As for university-related characteristics among our study sample, students at the faculties of arts and humanities had higher odds of being waterpipe and cigarette tobacco smokers compared to those studying at the faculties of sciences and health sciences. This could be viewed in light of the type of education that students in the sciences and health sciences receive about smoking [9, 43]; further research is needed to assess the level of knowledge among students on the health risks associated with WTS. In addition, this finding supports the important role of the educational system in incorporating the effect of WTS on health in the curriculum , especially that a study among Palestinian youth revealed a lack of awareness on health issues, including smoking . Furthermore, the finding that students with a low self-reported academic achievement had higher odds of being current waterpipe and cigarette tobacco smokers is consistent with the literature [53, 59, 60]. This could be due to the social network of friends that is created through WTS, which encourages smoking, indirectly shifting attention from studies.
Strengths and limitations
The current study provided invaluable information on the higher prevalence of WTS compared to cigarette smoking, marking WTS as a potential public health concern among university students in the oPt.

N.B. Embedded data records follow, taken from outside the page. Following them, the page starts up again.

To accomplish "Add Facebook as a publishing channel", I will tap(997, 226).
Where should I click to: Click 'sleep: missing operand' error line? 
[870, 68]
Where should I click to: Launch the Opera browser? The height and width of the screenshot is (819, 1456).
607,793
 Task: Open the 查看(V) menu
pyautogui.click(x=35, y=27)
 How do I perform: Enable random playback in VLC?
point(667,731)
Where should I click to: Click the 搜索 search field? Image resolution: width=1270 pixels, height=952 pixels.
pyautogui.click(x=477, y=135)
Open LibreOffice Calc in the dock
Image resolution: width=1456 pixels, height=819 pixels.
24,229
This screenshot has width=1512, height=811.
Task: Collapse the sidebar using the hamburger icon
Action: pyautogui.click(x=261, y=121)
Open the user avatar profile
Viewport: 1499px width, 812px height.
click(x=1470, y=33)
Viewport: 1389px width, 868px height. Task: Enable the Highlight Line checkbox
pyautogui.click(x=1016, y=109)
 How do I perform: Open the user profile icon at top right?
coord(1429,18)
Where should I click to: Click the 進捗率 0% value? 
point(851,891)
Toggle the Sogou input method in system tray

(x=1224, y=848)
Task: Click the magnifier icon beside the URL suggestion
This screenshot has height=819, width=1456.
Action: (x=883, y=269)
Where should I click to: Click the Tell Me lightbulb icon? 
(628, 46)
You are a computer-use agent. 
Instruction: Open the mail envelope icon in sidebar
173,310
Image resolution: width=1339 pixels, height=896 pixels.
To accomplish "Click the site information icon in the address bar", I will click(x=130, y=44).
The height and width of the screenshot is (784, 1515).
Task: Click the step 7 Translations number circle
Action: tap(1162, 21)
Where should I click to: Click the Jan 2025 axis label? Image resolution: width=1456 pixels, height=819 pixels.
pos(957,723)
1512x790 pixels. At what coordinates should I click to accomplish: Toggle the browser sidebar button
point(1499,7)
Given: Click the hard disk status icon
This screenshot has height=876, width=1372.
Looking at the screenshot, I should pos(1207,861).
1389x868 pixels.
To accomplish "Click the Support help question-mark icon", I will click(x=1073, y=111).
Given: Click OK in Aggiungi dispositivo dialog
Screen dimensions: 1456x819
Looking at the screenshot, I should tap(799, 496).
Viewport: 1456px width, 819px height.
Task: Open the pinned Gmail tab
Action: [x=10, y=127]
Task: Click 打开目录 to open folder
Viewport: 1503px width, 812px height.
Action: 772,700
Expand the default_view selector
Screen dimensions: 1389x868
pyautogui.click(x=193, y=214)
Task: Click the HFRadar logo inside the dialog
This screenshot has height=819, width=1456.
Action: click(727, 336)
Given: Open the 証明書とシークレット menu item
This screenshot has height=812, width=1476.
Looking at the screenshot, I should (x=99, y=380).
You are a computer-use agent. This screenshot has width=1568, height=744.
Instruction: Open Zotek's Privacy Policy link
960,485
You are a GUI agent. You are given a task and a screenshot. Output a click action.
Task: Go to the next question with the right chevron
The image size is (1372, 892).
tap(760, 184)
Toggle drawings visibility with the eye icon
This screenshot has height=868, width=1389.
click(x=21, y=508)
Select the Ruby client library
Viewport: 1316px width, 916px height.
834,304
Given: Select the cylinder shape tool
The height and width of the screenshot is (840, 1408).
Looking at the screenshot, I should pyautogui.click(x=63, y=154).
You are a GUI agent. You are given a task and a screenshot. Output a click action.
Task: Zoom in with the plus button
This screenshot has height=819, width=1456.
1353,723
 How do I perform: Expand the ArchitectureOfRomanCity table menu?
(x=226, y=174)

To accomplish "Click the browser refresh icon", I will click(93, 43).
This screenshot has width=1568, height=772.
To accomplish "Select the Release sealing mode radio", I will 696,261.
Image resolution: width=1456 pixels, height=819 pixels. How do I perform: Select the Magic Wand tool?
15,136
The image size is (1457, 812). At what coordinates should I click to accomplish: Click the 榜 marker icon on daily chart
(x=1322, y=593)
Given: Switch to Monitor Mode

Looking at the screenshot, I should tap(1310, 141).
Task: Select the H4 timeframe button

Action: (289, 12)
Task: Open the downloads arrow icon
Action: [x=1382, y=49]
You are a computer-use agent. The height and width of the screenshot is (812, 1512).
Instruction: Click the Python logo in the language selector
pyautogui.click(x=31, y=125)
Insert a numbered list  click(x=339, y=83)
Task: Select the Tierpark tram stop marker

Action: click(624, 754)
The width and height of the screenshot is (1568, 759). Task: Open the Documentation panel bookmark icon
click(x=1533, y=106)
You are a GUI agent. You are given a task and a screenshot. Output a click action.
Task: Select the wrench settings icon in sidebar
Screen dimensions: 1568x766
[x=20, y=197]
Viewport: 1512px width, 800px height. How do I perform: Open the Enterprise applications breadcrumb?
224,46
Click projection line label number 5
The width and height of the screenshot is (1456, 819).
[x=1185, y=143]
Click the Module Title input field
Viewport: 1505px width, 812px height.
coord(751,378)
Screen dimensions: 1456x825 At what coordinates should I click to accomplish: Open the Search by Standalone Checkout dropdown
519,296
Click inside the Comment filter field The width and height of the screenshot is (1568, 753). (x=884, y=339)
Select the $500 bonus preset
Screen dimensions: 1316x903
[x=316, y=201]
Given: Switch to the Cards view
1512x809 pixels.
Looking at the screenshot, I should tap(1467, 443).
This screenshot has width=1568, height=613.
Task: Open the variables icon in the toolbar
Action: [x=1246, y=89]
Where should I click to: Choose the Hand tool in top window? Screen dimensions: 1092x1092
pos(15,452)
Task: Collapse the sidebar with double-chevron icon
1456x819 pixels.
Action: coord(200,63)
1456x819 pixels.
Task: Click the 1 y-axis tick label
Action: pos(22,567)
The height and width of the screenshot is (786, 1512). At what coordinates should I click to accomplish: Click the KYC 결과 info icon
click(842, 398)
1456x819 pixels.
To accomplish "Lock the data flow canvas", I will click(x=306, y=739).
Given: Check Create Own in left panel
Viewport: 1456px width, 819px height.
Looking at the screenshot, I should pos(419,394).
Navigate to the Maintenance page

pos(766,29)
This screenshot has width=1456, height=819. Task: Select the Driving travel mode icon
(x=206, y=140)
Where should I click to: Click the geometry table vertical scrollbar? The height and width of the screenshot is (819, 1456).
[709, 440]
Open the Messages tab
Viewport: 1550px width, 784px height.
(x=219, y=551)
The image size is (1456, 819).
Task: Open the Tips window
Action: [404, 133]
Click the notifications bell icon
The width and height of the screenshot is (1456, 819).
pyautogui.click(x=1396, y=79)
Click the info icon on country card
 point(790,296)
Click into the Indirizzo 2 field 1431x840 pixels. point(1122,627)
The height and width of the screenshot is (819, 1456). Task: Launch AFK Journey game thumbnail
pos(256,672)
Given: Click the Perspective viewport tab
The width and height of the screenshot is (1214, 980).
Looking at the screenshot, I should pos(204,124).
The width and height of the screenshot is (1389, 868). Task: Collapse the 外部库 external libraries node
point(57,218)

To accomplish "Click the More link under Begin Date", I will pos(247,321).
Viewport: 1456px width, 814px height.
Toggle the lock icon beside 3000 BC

To the best of my knowledge, this is the first study on the prevalence of WTS among university students in both the West Bank and Gaza Strip and the first study to compare the prevalence and associated factors between WTS and cigarette smoking. The prevalence results can thus act as a baseline for future studies. In addition, this study is the first to utilize the core questions from the GATS, which can support future local and regional comparisons. The current exploratory study had some limitations inherent in its cross-sectional design, which is not intended for generalizations. The study has only provided a glimpse into the factors which contribute to WTS and cigarette smoking among Palestinian university students. Given our objective to explore the WTS prevalence and behavior among selected universities, it was also not our intention to select a representative sample from the university student population where the results could be generalized outside the participating universities. With the equal sample strategy, the study focused on shedding light on the current situation of WTS behavior among a sample of Palestinian university students. In addition, the use of a cross-sectional design hampers the ability to make any causal links between our outcome variables and associated factors. Lastly, participation in the study was based on self-selection, which has an inherent bias in the characteristics of the non-respondents.